### ASSIGNMENT
From the first line to the last, please write out the data exactly.

==== EXERCISE DATA

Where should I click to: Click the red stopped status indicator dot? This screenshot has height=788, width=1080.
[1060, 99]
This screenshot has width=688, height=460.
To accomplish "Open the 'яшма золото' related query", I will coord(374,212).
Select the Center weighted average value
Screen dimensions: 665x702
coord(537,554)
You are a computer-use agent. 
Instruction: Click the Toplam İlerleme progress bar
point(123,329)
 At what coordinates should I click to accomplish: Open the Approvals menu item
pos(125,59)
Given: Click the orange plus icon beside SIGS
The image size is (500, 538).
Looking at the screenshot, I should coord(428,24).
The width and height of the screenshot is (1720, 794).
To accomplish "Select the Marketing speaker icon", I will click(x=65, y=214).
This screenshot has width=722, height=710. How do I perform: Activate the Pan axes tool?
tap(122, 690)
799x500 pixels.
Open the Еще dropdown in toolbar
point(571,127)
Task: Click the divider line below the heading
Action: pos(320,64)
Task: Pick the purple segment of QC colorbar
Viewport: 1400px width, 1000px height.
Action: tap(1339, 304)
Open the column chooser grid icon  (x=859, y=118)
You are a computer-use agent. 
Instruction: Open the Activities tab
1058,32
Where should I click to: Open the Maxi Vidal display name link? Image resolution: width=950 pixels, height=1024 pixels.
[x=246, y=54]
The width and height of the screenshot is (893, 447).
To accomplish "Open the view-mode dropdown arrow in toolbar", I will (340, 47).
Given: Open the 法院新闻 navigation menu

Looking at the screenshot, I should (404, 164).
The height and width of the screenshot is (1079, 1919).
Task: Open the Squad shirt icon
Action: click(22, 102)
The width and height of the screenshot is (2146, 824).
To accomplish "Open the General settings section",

========

### RESULT OF THIS TASK
Where should I click to: Click the red stopped status indicator dot? This screenshot has height=788, width=1080.
[1060, 99]
This screenshot has width=688, height=460.
To accomplish "Open the 'яшма золото' related query", I will coord(374,212).
Select the Center weighted average value
Screen dimensions: 665x702
coord(537,554)
You are a computer-use agent. 
Instruction: Click the Toplam İlerleme progress bar
point(123,329)
 At what coordinates should I click to accomplish: Open the Approvals menu item
pos(125,59)
Given: Click the orange plus icon beside SIGS
The image size is (500, 538).
Looking at the screenshot, I should coord(428,24).
The width and height of the screenshot is (1720, 794).
To accomplish "Select the Marketing speaker icon", I will click(x=65, y=214).
This screenshot has width=722, height=710. How do I perform: Activate the Pan axes tool?
tap(122, 690)
799x500 pixels.
Open the Еще dropdown in toolbar
point(571,127)
Task: Click the divider line below the heading
Action: pos(320,64)
Task: Pick the purple segment of QC colorbar
Viewport: 1400px width, 1000px height.
Action: tap(1339, 304)
Open the column chooser grid icon  (x=859, y=118)
You are a computer-use agent. 
Instruction: Open the Activities tab
1058,32
Where should I click to: Open the Maxi Vidal display name link? Image resolution: width=950 pixels, height=1024 pixels.
[x=246, y=54]
The width and height of the screenshot is (893, 447).
To accomplish "Open the view-mode dropdown arrow in toolbar", I will (340, 47).
Given: Open the 法院新闻 navigation menu

Looking at the screenshot, I should (404, 164).
The height and width of the screenshot is (1079, 1919).
Task: Open the Squad shirt icon
Action: click(22, 102)
The width and height of the screenshot is (2146, 824).
To accomplish "Open the General settings section",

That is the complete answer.